Prohibition Paradox

Samhita Barooah
Researcher and Travel Writer  

Prohibition is such a mirage that seems real but actually it is like a prism which refracts light into another direction.  Prohibition is always coercive and restrictive. It has done more harm than help in the Indian context. There is always a human endeavour to test the limits of strictures and survival instincts can compel any human to unleash the bindings of prohibition. 

Negative connotation of the world has always attracted positive reactions. Somehow inverse correlation gets established through a reflexive association. Socio-cultural sanctions in every society are the gatekeepers of prohibition. In India, law and social media seems to be some of the vibrant and potent channels of prohibition these days. But prohibition without regulation and innovation is detrimental to both human and natural contexts.  

In Nagaland, there is prohibition of liquor sale and use in public and private spaces. Ironically, most of the causes of liver failure and stomach cancer are alchohol abuse. Prohibition is directly linked to abuse also. Since people do not find alchohol easily there is a tendency to abuse its intake. Prohibition of liquor in Naga Hills is welcome move from the state and church bodies but its impact on people seems to be extreme. Accessibility and affordability of alchohol becomes very difficult in the open so there is a huge market roaring and surviving on those who can afford and those who are trapped in the debts due to alchohol. People mortgage their shoes, coats, mobile phones and any such expensive items to buy alchohol at exorbitant interest rates not less than 10 percent. Alchohol use has led people to abuse their own family members, kith and kin. Sometimes fights get so extreme that people cannot afford to pay the fine also. ‘Abuser pays’ principle also applies in some villages which can be considered to be a deterrent but most of the times, it backfires and the pressure of payment falls on the abuser’s families and supporters. For some people alchohol is part of the status symbol, so if a rural youth has not tasted alchohol, it is below the standards of social constructs and his masculinity. Prohibition without monitoring is making the rich richer and the vulnerable groups are getting embezzled in the traps of prohibition. Most addicts whose life depends on minimum use of alchohol are leading inhuman lives, socially excluded and financially doomed. Neither do they have enough resources for de-addiction, counselling support for constant follow nor are they getting any treatment after multiple relapses which affect them both mentally and physically. All that pseudo prohibition has done is to create a label and stigmatise persons who are under the influence of alcohol.  

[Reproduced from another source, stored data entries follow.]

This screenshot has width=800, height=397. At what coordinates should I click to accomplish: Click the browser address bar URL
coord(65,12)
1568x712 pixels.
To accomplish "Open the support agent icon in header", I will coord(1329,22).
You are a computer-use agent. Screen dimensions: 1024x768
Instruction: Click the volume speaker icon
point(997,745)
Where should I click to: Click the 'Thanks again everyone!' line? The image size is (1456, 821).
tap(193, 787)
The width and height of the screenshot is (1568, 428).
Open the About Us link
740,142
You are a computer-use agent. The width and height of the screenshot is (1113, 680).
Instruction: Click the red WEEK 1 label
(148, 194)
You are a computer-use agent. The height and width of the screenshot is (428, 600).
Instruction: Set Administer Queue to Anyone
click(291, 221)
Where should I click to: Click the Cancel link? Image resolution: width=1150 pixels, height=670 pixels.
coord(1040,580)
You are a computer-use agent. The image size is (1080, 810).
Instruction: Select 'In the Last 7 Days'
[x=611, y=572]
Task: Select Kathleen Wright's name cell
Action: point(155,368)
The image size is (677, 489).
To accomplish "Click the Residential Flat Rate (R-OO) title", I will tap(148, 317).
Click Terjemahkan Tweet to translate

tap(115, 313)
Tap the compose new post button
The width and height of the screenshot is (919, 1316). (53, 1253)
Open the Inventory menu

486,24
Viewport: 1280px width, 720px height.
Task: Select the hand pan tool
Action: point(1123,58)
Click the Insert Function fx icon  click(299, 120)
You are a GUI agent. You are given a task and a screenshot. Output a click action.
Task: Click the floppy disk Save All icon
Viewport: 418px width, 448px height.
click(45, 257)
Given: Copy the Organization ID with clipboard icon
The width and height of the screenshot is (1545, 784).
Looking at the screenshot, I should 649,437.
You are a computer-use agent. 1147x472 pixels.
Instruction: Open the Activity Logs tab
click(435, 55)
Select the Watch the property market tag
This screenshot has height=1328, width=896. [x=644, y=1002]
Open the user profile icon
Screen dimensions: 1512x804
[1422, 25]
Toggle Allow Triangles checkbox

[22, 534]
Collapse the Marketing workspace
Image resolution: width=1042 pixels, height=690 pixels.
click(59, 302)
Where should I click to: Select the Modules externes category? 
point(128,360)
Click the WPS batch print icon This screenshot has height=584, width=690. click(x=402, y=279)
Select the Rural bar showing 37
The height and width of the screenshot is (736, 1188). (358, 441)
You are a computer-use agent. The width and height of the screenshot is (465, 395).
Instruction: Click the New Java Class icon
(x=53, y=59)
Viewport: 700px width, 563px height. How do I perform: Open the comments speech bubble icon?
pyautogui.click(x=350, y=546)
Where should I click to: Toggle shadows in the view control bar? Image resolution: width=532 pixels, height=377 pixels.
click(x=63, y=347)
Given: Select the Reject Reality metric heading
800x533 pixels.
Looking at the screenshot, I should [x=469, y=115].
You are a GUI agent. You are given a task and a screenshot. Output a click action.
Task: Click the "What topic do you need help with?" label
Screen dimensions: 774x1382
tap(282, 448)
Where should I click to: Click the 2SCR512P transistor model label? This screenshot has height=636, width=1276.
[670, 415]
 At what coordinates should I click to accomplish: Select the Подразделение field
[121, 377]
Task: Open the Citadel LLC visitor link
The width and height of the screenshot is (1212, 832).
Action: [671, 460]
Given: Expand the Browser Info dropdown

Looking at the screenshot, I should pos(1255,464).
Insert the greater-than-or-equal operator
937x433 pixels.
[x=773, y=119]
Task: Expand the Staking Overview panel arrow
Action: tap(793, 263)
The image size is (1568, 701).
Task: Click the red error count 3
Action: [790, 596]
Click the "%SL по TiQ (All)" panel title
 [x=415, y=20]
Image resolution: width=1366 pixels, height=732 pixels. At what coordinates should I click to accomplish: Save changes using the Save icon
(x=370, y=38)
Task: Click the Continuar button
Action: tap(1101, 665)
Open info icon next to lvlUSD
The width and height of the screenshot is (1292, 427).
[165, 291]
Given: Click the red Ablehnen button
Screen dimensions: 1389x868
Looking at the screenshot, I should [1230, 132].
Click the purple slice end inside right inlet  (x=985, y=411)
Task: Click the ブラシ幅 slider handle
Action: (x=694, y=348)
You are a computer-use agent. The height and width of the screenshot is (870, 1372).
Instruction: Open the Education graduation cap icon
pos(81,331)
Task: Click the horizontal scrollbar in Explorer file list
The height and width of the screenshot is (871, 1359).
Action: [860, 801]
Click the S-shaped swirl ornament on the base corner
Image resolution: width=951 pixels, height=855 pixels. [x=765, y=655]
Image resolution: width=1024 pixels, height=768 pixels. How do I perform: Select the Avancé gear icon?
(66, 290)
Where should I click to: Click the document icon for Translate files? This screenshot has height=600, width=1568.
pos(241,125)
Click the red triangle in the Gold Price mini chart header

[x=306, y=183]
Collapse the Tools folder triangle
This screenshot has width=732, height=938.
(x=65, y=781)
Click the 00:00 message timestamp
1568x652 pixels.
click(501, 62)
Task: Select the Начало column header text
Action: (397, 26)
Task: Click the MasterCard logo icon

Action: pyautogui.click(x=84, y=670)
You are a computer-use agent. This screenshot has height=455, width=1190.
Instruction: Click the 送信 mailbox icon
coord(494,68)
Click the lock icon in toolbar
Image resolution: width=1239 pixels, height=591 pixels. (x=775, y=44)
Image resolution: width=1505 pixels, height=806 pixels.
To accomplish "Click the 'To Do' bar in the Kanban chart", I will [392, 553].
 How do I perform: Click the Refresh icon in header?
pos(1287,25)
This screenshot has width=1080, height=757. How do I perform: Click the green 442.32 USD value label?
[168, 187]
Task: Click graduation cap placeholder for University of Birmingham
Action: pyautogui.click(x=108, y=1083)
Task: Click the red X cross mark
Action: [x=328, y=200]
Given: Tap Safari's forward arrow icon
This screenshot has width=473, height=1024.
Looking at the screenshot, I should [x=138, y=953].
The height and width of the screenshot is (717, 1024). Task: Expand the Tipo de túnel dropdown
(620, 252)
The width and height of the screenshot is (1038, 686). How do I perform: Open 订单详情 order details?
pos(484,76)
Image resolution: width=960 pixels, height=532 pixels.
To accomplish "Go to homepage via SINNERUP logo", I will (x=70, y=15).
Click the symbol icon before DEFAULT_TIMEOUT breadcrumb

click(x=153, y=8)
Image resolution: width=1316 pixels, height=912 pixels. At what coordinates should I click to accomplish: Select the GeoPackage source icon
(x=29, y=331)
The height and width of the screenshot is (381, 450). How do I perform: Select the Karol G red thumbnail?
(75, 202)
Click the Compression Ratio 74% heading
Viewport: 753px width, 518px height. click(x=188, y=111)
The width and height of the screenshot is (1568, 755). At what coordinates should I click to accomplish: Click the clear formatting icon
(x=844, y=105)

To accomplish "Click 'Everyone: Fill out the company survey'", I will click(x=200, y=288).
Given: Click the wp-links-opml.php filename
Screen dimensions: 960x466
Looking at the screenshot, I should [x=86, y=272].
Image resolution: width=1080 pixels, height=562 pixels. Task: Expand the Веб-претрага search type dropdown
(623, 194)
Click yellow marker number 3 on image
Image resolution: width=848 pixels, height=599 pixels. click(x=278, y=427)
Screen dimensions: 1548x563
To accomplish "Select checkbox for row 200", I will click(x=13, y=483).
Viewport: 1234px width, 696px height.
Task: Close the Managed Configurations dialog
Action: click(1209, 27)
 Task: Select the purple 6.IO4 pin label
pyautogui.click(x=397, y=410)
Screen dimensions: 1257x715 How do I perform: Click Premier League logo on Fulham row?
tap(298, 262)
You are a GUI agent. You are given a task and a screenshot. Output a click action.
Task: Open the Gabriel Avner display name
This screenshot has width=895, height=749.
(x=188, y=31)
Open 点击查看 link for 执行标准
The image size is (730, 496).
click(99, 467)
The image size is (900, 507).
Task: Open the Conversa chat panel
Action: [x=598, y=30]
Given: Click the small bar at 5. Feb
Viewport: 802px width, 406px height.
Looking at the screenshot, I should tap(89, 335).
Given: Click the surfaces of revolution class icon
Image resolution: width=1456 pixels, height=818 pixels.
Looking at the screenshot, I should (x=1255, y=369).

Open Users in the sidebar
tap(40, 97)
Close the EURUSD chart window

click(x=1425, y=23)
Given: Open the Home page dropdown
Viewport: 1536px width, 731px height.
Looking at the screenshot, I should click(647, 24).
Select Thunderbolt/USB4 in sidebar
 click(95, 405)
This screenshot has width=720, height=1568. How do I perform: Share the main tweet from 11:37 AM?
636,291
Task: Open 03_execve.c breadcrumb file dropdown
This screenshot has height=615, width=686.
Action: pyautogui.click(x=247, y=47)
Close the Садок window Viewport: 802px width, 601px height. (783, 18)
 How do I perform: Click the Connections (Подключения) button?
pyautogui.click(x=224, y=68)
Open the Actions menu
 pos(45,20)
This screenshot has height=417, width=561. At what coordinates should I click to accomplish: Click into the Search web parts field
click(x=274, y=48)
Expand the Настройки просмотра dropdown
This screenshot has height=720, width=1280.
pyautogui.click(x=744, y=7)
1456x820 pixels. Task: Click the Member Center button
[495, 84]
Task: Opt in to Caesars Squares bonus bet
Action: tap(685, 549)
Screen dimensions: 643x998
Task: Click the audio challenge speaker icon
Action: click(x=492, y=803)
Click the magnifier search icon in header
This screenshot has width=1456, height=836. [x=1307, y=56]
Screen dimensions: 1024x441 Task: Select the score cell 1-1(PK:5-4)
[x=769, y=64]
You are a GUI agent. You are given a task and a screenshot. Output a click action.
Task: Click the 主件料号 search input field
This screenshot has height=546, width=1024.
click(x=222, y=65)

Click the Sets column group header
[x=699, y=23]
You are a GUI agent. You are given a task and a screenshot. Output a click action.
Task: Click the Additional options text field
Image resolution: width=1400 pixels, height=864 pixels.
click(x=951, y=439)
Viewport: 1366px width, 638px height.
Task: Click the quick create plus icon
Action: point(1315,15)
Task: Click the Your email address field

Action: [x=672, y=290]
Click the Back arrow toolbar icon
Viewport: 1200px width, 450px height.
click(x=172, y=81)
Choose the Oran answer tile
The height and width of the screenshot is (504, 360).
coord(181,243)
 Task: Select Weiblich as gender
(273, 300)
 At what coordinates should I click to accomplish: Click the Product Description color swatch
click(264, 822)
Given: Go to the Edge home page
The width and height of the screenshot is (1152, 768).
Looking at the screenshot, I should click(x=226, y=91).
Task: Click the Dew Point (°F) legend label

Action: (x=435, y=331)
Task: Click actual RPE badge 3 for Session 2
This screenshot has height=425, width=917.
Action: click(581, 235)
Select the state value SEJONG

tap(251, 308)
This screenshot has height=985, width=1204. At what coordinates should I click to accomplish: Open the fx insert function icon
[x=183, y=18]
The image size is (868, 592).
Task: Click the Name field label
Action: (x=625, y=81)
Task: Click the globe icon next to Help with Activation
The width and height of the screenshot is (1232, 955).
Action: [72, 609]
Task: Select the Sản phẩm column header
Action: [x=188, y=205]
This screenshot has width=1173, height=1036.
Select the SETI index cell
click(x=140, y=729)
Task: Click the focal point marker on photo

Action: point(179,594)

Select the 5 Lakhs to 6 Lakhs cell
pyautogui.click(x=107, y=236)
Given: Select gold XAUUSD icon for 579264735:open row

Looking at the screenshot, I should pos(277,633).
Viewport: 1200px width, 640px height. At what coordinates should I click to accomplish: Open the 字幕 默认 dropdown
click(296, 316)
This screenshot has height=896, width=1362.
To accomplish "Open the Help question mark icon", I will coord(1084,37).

Hence the paradox of religion, class, ethnicity, gender and race is literally wiping out generations of potentialities from Nagaland through easy access to illegal trade, fine system, aggression in dealing with addiction issues and lack of communication with youths. Everything is practiced, yet under the veil of prohibition. Prohibition is such an invisible order which has shielded only the powerful and disrobed the powerless. Such a paradox has led to gender based violence, women are much more marginalised within their home spaces and excluded further from the social, cultural and political decision-making. Women face even more pressure from the customary construct of a closed community when they get into addiction. Some women face persecution and public shaming when they drink and lose their senses. Some commit suicide to avoid any form of character assassination and social alienation and others gets labelled as mentally challenged even when they are minor drinkers. Prohibition has never done any positive change rather a holistic and multipronged approach with adequate social responsibility is the need of the hour. Legislations and strictures need amendments and repositioning when society is in constant transition. Without a proactive and pragmatic approach to address age-old critical social problems, only prohibition in the name of a larger cultural ideal is going to silence the voices of the unheard masses. Cultural complexities coupled with religious diktats strengthen prohibition norms and also make oppressors out of the commoners whose morality tangents are defined by prohibition orders. Such oppressors take pride in cleansing society from the ills of alchohol and conflicts which follows from its abuse through their most inhuman acts of coercion. The whirlpool of poverty, disillusion, despair and disruption affects an individual, a family, a neighbourhood, a community and a state in a multi-dimensional process due to prohibition paradox. It is time that the consciousness of the community is raised to address the critical implications of such strategies which are making a few rich and powerful while millions are left crippled and indebted.